• [Task objective] Render every line of the listing as a numbered list, dropping all blank lines.

(Collected data)
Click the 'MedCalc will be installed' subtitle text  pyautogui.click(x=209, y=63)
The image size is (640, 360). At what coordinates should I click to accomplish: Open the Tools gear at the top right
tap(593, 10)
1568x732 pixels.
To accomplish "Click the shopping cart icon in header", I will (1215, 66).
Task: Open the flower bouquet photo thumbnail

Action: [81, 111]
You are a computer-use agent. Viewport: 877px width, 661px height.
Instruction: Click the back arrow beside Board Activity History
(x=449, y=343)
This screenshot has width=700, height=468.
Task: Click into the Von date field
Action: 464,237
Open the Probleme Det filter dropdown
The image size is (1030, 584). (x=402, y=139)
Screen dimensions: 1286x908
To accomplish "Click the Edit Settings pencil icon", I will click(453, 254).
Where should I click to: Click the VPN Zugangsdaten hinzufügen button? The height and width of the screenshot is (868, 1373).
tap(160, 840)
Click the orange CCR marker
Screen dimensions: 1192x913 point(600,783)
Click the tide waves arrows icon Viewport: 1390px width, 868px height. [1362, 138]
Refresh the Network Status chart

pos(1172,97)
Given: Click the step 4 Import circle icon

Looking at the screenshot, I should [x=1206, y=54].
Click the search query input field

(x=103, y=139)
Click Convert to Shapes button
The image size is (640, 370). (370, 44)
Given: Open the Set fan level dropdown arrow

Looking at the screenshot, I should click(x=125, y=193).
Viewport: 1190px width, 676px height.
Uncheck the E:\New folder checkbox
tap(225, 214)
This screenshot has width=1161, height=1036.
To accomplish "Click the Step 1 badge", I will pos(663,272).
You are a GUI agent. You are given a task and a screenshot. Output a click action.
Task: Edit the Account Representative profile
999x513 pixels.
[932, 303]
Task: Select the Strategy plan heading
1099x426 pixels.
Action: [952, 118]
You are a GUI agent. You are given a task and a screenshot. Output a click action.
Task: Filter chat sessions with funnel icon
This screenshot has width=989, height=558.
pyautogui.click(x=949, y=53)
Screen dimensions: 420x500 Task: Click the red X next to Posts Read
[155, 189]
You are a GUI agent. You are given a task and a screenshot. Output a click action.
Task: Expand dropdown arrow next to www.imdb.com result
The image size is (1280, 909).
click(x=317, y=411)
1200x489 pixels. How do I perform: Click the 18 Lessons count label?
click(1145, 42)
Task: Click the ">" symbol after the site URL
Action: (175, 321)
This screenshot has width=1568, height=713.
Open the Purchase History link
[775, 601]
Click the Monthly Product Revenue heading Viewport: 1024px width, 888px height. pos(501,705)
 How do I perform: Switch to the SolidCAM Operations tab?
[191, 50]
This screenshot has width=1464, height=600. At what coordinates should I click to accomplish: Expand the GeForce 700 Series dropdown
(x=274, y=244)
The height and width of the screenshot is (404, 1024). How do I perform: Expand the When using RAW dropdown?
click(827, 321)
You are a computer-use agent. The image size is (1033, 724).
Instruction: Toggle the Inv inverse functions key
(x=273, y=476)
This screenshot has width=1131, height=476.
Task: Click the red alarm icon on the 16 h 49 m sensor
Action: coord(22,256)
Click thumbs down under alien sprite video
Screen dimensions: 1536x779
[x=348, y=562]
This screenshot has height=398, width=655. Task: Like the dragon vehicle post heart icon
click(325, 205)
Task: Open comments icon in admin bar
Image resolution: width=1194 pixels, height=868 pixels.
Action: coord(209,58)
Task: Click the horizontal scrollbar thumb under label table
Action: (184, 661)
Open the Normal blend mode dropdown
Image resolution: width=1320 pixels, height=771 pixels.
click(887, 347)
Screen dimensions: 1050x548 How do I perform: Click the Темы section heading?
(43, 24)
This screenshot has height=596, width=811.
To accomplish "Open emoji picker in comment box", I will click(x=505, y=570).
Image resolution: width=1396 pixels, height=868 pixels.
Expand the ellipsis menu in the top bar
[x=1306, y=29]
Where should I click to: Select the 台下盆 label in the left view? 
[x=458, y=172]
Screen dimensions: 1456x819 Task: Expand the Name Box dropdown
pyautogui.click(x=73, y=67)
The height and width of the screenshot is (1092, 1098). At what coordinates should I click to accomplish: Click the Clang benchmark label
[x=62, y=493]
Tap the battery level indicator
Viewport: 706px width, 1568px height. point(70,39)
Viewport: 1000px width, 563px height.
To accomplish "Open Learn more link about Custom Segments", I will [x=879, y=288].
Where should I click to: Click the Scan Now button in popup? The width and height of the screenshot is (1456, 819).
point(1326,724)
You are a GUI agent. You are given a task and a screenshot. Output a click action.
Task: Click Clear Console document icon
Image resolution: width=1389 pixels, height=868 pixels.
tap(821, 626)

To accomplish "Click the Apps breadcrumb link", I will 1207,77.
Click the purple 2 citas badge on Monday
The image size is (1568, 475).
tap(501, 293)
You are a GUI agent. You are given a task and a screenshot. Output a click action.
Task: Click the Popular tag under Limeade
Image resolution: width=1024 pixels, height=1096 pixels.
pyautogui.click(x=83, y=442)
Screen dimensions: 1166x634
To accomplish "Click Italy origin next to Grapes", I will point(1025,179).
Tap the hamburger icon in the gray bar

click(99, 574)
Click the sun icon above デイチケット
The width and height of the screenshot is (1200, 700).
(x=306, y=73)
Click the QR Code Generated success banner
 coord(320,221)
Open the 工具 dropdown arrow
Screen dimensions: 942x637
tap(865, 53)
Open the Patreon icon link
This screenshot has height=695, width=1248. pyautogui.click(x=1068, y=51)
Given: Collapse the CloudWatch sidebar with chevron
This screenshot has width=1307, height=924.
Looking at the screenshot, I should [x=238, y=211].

• [Output]
1. Click the 'MedCalc will be installed' subtitle text  pyautogui.click(x=209, y=63)
2. The image size is (640, 360). At what coordinates should I click to accomplish: Open the Tools gear at the top right
3. tap(593, 10)
4. 1568x732 pixels.
5. To accomplish "Click the shopping cart icon in header", I will (1215, 66).
6. Task: Open the flower bouquet photo thumbnail
7. Action: [81, 111]
8. You are a computer-use agent. Viewport: 877px width, 661px height.
9. Instruction: Click the back arrow beside Board Activity History
10. (x=449, y=343)
11. This screenshot has width=700, height=468.
12. Task: Click into the Von date field
13. Action: 464,237
14. Open the Probleme Det filter dropdown
15. The image size is (1030, 584). (x=402, y=139)
16. Screen dimensions: 1286x908
17. To accomplish "Click the Edit Settings pencil icon", I will click(453, 254).
18. Where should I click to: Click the VPN Zugangsdaten hinzufügen button? The height and width of the screenshot is (868, 1373).
19. tap(160, 840)
20. Click the orange CCR marker
21. Screen dimensions: 1192x913 point(600,783)
22. Click the tide waves arrows icon Viewport: 1390px width, 868px height. [1362, 138]
23. Refresh the Network Status chart
24. pos(1172,97)
25. Given: Click the step 4 Import circle icon
26. Looking at the screenshot, I should [x=1206, y=54].
27. Click the search query input field
28. (x=103, y=139)
29. Click Convert to Shapes button
30. The image size is (640, 370). (370, 44)
31. Given: Open the Set fan level dropdown arrow
32. Looking at the screenshot, I should click(x=125, y=193).
33. Viewport: 1190px width, 676px height.
34. Uncheck the E:\New folder checkbox
35. tap(225, 214)
36. This screenshot has width=1161, height=1036.
37. To accomplish "Click the Step 1 badge", I will pos(663,272).
38. You are a GUI agent. You are given a task and a screenshot. Output a click action.
39. Task: Edit the Account Representative profile
40. 999x513 pixels.
41. [932, 303]
42. Task: Select the Strategy plan heading
43. 1099x426 pixels.
44. Action: [952, 118]
45. You are a GUI agent. You are given a task and a screenshot. Output a click action.
46. Task: Filter chat sessions with funnel icon
47. This screenshot has width=989, height=558.
48. pyautogui.click(x=949, y=53)
49. Screen dimensions: 420x500 Task: Click the red X next to Posts Read
50. [155, 189]
51. You are a GUI agent. You are given a task and a screenshot. Output a click action.
52. Task: Expand dropdown arrow next to www.imdb.com result
53. The image size is (1280, 909).
54. click(x=317, y=411)
55. 1200x489 pixels. How do I perform: Click the 18 Lessons count label?
56. click(1145, 42)
57. Task: Click the ">" symbol after the site URL
58. Action: (175, 321)
59. This screenshot has width=1568, height=713.
60. Open the Purchase History link
61. [775, 601]
62. Click the Monthly Product Revenue heading Viewport: 1024px width, 888px height. pos(501,705)
63.  How do I perform: Switch to the SolidCAM Operations tab?
64. [191, 50]
65. This screenshot has width=1464, height=600. At what coordinates should I click to accomplish: Expand the GeForce 700 Series dropdown
66. (x=274, y=244)
67. The height and width of the screenshot is (404, 1024). How do I perform: Expand the When using RAW dropdown?
68. click(827, 321)
69. You are a computer-use agent. The image size is (1033, 724).
70. Instruction: Toggle the Inv inverse functions key
71. (x=273, y=476)
72. This screenshot has width=1131, height=476.
73. Task: Click the red alarm icon on the 16 h 49 m sensor
74. Action: coord(22,256)
75. Click thumbs down under alien sprite video
76. Screen dimensions: 1536x779
77. [x=348, y=562]
78. This screenshot has height=398, width=655. Task: Like the dragon vehicle post heart icon
79. click(325, 205)
80. Task: Open comments icon in admin bar
81. Image resolution: width=1194 pixels, height=868 pixels.
82. Action: coord(209,58)
83. Task: Click the horizontal scrollbar thumb under label table
84. Action: (184, 661)
85. Open the Normal blend mode dropdown
86. Image resolution: width=1320 pixels, height=771 pixels.
87. click(887, 347)
88. Screen dimensions: 1050x548 How do I perform: Click the Темы section heading?
89. (43, 24)
90. This screenshot has height=596, width=811.
91. To accomplish "Open emoji picker in comment box", I will click(x=505, y=570).
92. Image resolution: width=1396 pixels, height=868 pixels.
93. Expand the ellipsis menu in the top bar
94. [x=1306, y=29]
95. Where should I click to: Select the 台下盆 label in the left view? 
96. [x=458, y=172]
97. Screen dimensions: 1456x819 Task: Expand the Name Box dropdown
98. pyautogui.click(x=73, y=67)
99. The height and width of the screenshot is (1092, 1098). At what coordinates should I click to accomplish: Click the Clang benchmark label
100. [x=62, y=493]
101. Tap the battery level indicator
102. Viewport: 706px width, 1568px height. point(70,39)
103. Viewport: 1000px width, 563px height.
104. To accomplish "Open Learn more link about Custom Segments", I will [x=879, y=288].
105. Where should I click to: Click the Scan Now button in popup? The width and height of the screenshot is (1456, 819).
106. point(1326,724)
107. You are a GUI agent. You are given a task and a screenshot. Output a click action.
108. Task: Click Clear Console document icon
109. Image resolution: width=1389 pixels, height=868 pixels.
110. tap(821, 626)
111. To accomplish "Click the Apps breadcrumb link", I will 1207,77.
112. Click the purple 2 citas badge on Monday
113. The image size is (1568, 475).
114. tap(501, 293)
115. You are a GUI agent. You are given a task and a screenshot. Output a click action.
116. Task: Click the Popular tag under Limeade
117. Image resolution: width=1024 pixels, height=1096 pixels.
118. pyautogui.click(x=83, y=442)
119. Screen dimensions: 1166x634
120. To accomplish "Click Italy origin next to Grapes", I will point(1025,179).
121. Tap the hamburger icon in the gray bar
122. click(99, 574)
123. Click the sun icon above デイチケット
124. The width and height of the screenshot is (1200, 700).
125. (x=306, y=73)
126. Click the QR Code Generated success banner
127.  coord(320,221)
128. Open the 工具 dropdown arrow
129. Screen dimensions: 942x637
130. tap(865, 53)
131. Open the Patreon icon link
132. This screenshot has height=695, width=1248. pyautogui.click(x=1068, y=51)
133. Given: Collapse the CloudWatch sidebar with chevron
134. This screenshot has width=1307, height=924.
135. Looking at the screenshot, I should [x=238, y=211].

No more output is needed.